Your instructions. In the listing that follows, locate the line containing "Where should I click to: Deselect" and the line containing "Given: Click the Row 1 label". Retype exactly those two lines and every line between them, and nothing more.

** Opening Extracted information block **

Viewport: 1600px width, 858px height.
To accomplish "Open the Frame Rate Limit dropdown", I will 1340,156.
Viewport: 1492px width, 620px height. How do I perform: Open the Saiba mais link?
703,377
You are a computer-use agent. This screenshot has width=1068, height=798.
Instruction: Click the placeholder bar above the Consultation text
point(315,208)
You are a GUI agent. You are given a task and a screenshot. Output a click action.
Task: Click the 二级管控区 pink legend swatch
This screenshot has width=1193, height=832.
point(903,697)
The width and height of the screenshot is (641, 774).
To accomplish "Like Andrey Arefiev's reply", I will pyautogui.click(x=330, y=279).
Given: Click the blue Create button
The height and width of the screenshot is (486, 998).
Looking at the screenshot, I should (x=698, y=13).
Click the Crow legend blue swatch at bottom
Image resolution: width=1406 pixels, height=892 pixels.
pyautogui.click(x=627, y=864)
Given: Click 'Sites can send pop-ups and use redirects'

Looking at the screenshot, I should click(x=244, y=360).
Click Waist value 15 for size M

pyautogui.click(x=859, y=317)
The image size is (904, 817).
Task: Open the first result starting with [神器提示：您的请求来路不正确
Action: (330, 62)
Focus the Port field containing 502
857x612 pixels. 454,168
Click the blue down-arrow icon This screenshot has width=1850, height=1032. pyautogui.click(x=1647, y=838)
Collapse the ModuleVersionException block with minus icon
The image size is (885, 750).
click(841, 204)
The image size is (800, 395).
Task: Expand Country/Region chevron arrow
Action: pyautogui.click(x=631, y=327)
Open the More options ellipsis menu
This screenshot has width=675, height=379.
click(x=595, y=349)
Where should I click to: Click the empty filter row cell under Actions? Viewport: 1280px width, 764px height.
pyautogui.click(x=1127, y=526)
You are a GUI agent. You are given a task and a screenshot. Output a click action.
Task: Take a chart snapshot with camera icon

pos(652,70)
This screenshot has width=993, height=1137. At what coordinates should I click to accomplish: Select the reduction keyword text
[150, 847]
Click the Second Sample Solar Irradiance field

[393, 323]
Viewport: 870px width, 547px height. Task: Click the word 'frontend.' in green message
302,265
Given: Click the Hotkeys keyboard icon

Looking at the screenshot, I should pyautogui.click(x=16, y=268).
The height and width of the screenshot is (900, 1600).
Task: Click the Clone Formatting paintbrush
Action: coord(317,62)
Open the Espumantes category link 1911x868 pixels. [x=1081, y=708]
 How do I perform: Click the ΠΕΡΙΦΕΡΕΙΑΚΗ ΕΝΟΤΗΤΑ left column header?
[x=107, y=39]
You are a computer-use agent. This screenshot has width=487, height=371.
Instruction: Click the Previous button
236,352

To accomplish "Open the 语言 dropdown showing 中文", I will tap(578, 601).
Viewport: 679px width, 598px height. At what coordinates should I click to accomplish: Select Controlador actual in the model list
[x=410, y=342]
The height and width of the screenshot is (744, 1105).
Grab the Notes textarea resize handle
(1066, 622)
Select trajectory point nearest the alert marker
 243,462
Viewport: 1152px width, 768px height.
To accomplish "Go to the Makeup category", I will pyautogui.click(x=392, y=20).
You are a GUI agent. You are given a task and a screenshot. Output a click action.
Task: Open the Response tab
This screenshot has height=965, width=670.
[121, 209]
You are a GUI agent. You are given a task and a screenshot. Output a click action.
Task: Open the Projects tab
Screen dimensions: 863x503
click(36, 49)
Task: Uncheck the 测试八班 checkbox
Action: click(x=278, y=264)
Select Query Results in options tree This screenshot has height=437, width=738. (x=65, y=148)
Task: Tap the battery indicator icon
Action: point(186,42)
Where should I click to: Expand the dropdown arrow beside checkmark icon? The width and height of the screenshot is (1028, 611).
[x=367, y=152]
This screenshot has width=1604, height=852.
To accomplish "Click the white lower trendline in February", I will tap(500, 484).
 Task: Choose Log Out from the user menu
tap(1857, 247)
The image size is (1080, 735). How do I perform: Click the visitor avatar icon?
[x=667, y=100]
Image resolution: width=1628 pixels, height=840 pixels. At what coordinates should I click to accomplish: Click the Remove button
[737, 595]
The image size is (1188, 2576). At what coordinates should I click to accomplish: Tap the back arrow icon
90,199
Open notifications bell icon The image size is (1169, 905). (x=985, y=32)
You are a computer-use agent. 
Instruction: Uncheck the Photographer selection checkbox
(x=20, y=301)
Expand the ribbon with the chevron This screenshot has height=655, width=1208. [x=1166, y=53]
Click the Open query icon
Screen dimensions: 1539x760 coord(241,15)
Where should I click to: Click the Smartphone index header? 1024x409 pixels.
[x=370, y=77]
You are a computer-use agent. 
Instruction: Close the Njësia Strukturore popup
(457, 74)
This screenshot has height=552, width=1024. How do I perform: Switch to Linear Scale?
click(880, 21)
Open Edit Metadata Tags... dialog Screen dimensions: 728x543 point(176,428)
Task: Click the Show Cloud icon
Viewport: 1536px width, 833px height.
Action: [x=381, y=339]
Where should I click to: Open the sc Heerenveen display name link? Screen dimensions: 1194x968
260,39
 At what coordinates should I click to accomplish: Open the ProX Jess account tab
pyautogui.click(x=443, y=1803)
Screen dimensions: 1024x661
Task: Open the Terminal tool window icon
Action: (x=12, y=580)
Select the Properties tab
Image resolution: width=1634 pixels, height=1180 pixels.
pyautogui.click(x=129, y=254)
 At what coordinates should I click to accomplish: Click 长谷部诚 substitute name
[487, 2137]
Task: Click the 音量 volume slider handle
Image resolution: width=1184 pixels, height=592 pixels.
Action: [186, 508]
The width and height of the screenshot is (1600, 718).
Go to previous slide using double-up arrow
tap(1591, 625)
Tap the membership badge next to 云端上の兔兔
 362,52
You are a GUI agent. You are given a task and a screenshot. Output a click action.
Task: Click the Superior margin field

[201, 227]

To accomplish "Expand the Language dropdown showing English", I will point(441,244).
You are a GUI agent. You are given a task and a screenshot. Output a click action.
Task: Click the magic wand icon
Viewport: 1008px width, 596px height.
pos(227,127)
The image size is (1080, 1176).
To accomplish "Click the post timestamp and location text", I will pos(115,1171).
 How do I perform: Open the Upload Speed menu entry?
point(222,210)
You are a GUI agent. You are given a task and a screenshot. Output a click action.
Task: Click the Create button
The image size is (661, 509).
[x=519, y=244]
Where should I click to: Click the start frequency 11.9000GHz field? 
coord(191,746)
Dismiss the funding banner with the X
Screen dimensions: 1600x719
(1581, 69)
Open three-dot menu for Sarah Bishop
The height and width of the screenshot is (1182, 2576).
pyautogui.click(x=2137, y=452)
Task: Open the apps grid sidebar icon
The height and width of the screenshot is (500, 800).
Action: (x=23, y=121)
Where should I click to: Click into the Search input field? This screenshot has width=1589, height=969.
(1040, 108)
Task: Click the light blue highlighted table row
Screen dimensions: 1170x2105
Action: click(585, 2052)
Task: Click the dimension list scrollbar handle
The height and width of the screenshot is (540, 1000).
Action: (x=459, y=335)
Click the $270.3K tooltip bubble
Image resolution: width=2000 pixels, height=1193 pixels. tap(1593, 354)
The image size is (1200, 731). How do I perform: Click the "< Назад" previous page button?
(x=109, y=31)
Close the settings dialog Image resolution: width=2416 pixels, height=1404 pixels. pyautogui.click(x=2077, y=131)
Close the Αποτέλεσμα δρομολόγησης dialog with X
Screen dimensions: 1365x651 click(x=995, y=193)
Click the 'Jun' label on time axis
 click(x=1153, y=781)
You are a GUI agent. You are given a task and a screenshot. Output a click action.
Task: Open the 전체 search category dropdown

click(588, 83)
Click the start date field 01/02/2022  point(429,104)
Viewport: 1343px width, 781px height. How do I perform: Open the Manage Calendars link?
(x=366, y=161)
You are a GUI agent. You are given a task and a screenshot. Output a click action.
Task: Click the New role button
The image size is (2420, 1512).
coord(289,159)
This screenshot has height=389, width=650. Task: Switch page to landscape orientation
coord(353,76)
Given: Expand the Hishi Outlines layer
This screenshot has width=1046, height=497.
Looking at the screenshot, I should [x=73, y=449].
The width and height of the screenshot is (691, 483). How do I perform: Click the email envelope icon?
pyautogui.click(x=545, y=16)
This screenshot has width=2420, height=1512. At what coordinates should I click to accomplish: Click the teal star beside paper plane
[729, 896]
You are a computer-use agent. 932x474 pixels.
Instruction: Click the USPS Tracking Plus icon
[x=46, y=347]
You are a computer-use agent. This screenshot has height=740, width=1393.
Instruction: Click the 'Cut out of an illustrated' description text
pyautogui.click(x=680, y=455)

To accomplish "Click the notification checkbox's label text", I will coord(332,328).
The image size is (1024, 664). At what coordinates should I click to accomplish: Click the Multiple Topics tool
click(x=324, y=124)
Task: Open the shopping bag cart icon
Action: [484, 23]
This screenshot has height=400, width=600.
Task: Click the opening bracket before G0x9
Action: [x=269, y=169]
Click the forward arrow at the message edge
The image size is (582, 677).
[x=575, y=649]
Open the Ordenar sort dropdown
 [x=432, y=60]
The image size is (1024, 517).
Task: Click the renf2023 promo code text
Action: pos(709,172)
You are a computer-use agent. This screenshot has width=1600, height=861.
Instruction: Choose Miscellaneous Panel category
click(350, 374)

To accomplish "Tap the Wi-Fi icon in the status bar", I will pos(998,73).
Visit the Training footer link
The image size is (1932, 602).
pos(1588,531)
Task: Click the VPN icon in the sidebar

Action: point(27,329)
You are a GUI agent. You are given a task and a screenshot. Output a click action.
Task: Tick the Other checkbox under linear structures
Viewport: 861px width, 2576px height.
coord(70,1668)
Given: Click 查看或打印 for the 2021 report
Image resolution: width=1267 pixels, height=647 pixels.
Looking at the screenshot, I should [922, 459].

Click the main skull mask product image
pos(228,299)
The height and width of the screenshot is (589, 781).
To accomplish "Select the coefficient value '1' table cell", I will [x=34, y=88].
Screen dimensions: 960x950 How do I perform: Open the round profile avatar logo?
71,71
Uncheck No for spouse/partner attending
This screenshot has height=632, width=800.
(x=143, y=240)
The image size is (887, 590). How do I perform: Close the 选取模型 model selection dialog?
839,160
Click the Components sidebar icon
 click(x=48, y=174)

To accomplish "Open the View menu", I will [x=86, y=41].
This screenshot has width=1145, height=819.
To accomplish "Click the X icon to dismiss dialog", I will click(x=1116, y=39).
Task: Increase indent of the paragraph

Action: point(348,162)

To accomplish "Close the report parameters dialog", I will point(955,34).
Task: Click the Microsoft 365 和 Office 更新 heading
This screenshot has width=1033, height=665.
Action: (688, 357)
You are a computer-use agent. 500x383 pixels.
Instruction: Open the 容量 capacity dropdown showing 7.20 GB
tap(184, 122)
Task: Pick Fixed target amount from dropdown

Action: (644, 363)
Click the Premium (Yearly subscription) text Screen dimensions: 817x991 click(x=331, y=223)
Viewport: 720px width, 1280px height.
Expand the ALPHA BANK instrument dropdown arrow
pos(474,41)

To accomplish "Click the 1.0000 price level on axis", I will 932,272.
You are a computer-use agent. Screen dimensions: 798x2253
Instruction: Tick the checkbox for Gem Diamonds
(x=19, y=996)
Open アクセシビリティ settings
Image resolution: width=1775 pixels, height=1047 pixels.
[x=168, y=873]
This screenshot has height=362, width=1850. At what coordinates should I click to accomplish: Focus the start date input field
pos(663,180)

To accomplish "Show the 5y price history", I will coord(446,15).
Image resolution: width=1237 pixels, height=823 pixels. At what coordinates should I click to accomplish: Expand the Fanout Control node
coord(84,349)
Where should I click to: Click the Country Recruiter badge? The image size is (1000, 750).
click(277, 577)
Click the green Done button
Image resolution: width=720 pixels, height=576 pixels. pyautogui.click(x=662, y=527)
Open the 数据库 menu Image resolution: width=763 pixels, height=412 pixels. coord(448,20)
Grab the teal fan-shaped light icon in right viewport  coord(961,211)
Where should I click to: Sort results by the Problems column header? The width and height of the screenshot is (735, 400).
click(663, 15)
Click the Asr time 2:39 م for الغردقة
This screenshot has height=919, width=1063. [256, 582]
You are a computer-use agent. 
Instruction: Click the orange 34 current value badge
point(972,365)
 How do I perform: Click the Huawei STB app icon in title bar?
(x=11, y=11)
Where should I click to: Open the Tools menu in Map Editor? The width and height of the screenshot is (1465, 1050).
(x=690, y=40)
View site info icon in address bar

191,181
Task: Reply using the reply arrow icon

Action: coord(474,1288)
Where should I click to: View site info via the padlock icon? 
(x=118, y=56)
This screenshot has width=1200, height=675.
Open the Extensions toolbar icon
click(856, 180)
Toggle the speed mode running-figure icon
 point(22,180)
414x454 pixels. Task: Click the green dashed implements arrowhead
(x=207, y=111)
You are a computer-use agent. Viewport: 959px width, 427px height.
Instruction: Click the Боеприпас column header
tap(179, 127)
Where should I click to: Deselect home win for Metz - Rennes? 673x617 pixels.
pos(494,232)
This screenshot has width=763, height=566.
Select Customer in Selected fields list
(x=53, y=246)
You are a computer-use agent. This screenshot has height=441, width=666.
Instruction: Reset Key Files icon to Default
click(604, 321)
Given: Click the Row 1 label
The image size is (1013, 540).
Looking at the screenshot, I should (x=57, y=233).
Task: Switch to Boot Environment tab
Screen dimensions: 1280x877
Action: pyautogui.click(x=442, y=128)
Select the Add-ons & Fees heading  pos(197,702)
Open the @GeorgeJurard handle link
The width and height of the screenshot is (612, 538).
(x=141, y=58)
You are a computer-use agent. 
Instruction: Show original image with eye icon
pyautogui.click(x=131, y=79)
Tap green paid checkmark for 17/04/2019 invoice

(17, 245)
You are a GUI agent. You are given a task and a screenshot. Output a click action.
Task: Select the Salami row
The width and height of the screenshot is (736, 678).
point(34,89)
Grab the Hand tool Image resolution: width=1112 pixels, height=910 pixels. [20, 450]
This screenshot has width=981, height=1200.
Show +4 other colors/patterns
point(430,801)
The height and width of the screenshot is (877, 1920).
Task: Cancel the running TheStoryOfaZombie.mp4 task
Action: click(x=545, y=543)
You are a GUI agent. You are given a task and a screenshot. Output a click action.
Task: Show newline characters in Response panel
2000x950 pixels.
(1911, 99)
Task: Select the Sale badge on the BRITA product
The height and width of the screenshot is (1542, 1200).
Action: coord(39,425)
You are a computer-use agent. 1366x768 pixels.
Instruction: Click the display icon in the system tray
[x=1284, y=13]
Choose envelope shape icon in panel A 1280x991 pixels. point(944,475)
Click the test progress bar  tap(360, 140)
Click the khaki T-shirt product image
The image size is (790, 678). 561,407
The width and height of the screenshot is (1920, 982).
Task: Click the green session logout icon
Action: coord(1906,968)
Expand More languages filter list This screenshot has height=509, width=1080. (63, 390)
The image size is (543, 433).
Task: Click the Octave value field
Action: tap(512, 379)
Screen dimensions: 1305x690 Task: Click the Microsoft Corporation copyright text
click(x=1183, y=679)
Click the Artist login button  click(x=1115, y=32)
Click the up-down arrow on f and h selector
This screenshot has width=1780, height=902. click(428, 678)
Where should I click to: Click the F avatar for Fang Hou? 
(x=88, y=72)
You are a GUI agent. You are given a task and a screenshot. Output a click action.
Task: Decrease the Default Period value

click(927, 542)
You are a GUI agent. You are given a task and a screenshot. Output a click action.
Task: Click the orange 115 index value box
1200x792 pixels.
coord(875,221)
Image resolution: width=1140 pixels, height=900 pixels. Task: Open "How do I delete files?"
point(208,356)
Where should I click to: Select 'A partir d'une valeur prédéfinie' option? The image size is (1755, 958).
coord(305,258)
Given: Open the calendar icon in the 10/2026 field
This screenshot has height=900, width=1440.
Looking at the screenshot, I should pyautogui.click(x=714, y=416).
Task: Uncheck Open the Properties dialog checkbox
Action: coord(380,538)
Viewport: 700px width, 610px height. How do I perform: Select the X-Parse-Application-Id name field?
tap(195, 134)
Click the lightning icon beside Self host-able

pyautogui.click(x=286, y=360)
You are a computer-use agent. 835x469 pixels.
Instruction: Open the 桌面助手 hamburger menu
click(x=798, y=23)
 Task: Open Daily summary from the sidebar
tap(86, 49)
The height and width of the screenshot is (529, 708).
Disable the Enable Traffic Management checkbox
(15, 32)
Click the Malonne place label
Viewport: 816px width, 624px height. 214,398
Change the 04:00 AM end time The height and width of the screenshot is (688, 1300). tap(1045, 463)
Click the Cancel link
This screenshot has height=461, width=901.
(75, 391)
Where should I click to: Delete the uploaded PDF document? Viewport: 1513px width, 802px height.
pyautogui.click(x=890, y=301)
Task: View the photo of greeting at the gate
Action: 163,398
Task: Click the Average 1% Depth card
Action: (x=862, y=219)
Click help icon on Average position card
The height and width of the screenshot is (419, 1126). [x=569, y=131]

** Closing Extracted information block **

Answer space.
Where should I click to: Deselect home win for Metz - Rennes? 673x617 pixels.
pos(494,232)
This screenshot has width=763, height=566.
Select Customer in Selected fields list
(x=53, y=246)
You are a computer-use agent. This screenshot has height=441, width=666.
Instruction: Reset Key Files icon to Default
click(604, 321)
Given: Click the Row 1 label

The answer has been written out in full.